当前，我国正处于工业转型升级的历史时期，信息化与工业化深度融合的智能化生产成为发展趋势。在工业信息化过程中，现有工业控制系统(以下简称工控系统)的软硬件、通信协议，以及管理环节往往都存在信息安全隐患风险。

工控系统安全隐患普遍存在

以“保密性-完整性-可用性”为设计要求的信息安全解决方案和标准很难满足工控行业对信息安全的需求。

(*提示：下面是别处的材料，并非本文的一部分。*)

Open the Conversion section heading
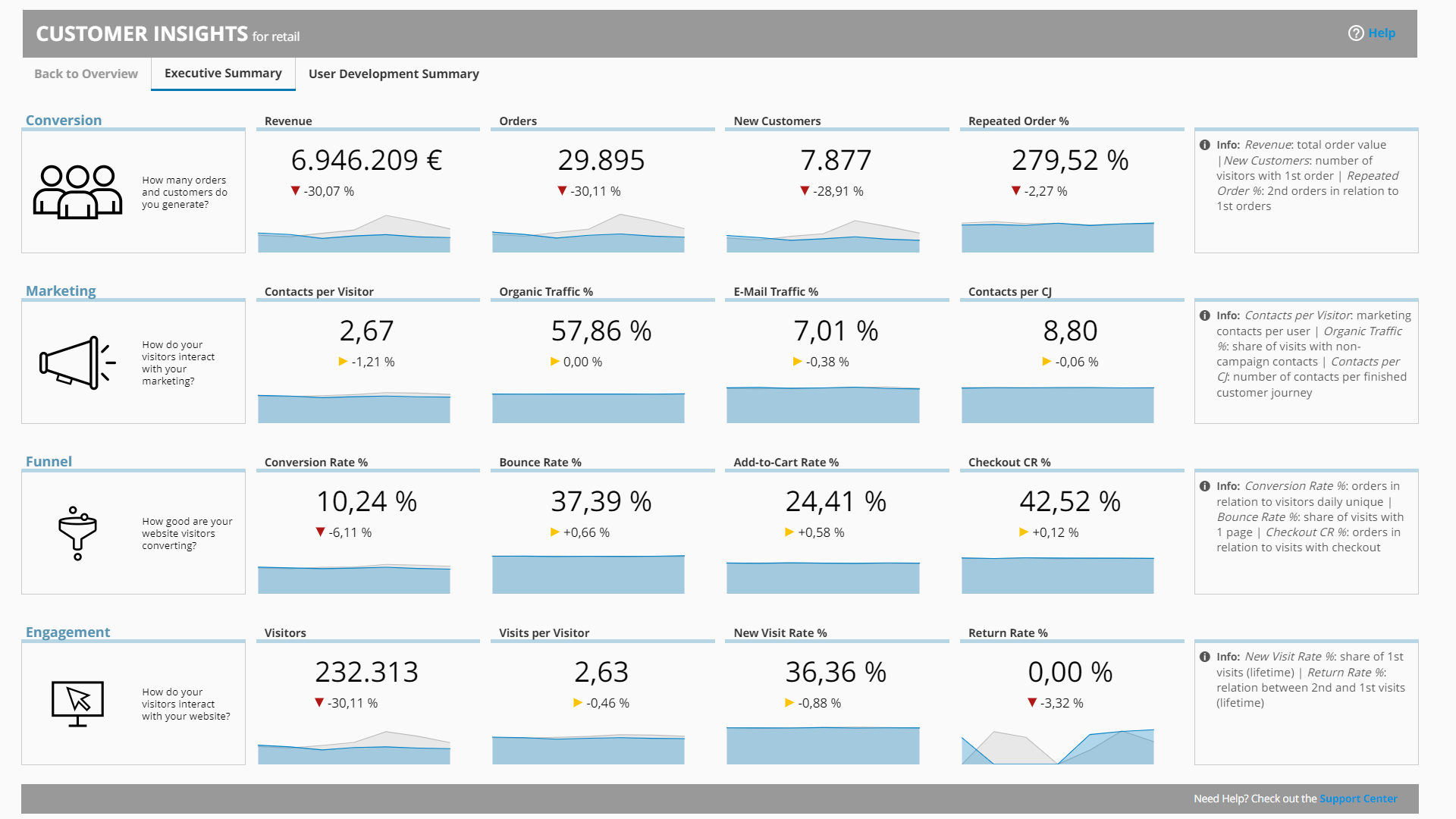pos(64,121)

工控系统信息安全事件在近年来逐年增加，严重影响国家和地区的重要基础设施安全，造成的损失和危害越来越严重，安全形势刻不容缓。美欧将关键基础设施与工控安全列为国家战略。美国高度重视工控系统安全，采取了一系列的措施来保障关键基础设施和工控系统的信息安全，通过发布国家法规战略、制定工业控制系统安全路线图、制定工控信息安全深度防御策略和标准、开展工控系统信息安全检查和评估来保障工控系统的安全。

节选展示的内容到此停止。